Un fattore è l’ammontare dell’emissione, che crescerà sicuramente da un magro $ 2,8 miliardi, e l’altro è l’eventuale supporto per il CBDC. Sulla carta, sembra che la fusione della valuta digitale nazionale nel sistema di emissione di obbligazioni blockchain sarebbe l’ideale.
La Banca centrale cinese potrebbe utilizzare il libro mastro per tenere traccia dei pagamenti degli interessi in criptovaluta e quindi pagare gli interessi direttamente nella sua moneta stabile in yuan. D’altra parte, le istituzioni e gli investitori al dettaglio potrebbero utilizzare il CBDC per acquistare le obbligazioni senza passare attraverso un broker.
“In questo momento, l’utilizzo di blockchain per emettere obbligazioni può semplificare le procedure di approvazione e ridurre il costo di emissione e quindi migliorare l’efficienza dell’emissione”, ha detto a Cointelegraph Arthurine Xiang, CMO della società di infrastrutture blockchain Quarkchain, aggiungendo che:
“In futuro, si tratterebbe innanzitutto la blockchain come uno strumento contabile in modo tale che l’emissione diventerà più efficiente con molte funzionalità aggiuntive. Naturalmente, i vantaggi della blockchain non si fermano qui. Con l’uso di contratti intelligenti, gli utenti possono pagare e ricevere interessi automaticamente. Tutto sommato, l’utilizzo della blockchain consente di negoziare le obbligazioni più facilmente e migliorerà il livello di automazione durante l’intero processo di emissione “.
Blockchain centralizzate: il compromesso ideale?
Questo potrebbe essere il punto in cui si sta dirigendo il nascente ecosistema blockchain cinese, e l’emissione relativamente piccola nel 2023 è solo un’indicazione che la tecnologia è nelle sue fasi iniziali sperimentali. Secondo Xiang, “è solo un processo su piccola scala, il che è molto normale”. Xiang ritiene che un tale test sarà probabilmente valutato a fondo, continuando:
“Se l’amministrazione ritiene che i rischi siano tollerabili e la percezione del pubblico è favorevole al nuovo processo, allora continuerebbe a emettere questo tipo di obbligazioni e ad aumentare la portata dell’emissione”.

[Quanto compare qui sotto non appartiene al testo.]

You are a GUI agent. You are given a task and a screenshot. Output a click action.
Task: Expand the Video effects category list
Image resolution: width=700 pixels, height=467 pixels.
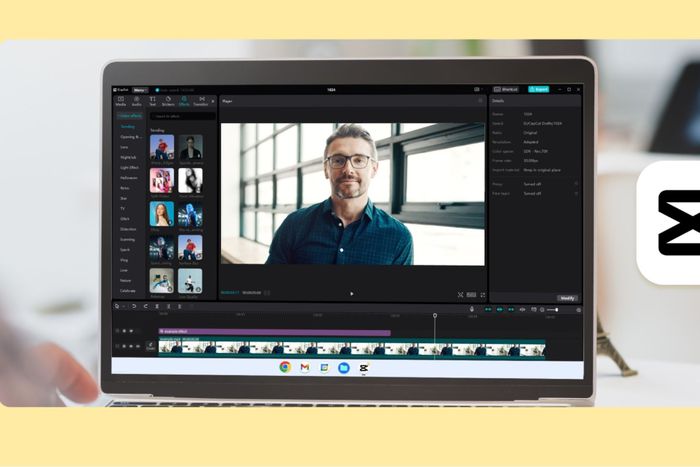click(130, 117)
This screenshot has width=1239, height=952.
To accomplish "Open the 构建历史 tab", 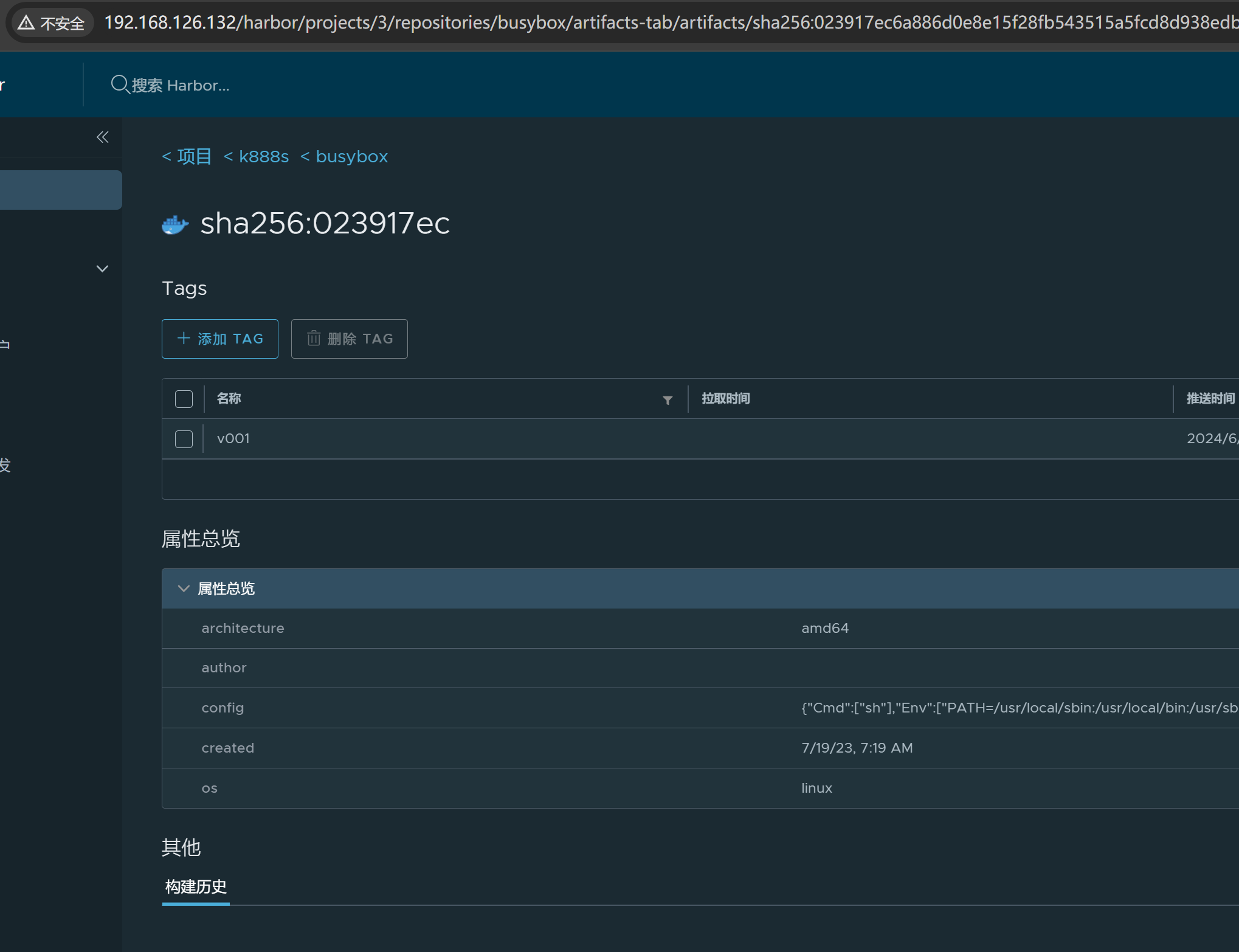I will click(x=196, y=887).

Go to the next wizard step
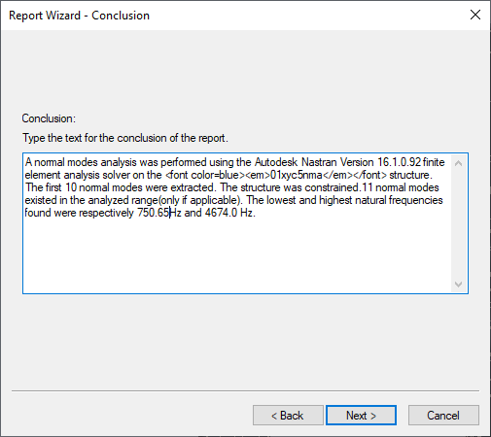click(361, 415)
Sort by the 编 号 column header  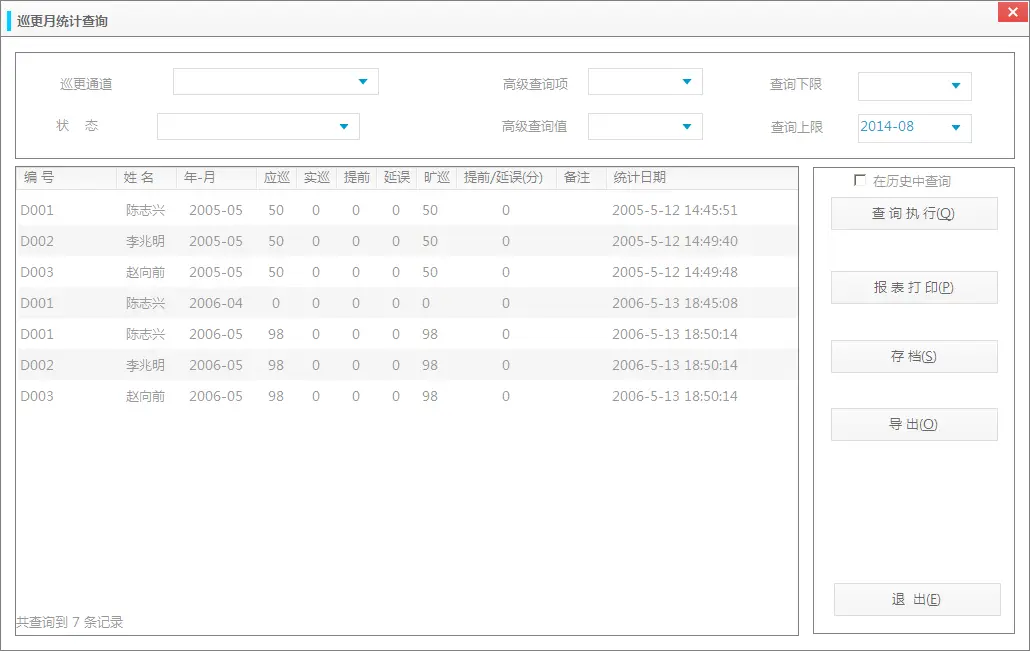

Man mano che le emissioni aumentano e alla fine si collegano al sistema statale di criptovaluta, la mobilitazione cinese della blockchain assume un tema decisamente centralizzato. Questo è un filo conduttore in più organizzazioni sia pubbliche che private, poiché i vantaggi della blockchain vengono estratti da ecosistemi decentralizzati e appropriati nelle mani del governo o di grandi istituzioni.
Il fatto che stia accadendo in Cina fa parte del corso, ma è comunque eccitante da vedere data la cronologia e cosa è successo su di essa nella memoria recente. Tuttavia, il risultato potrebbe non essere quello che la maggior parte si aspetta da un sistema basato su blockchain: un sistema centralizzato e controllato.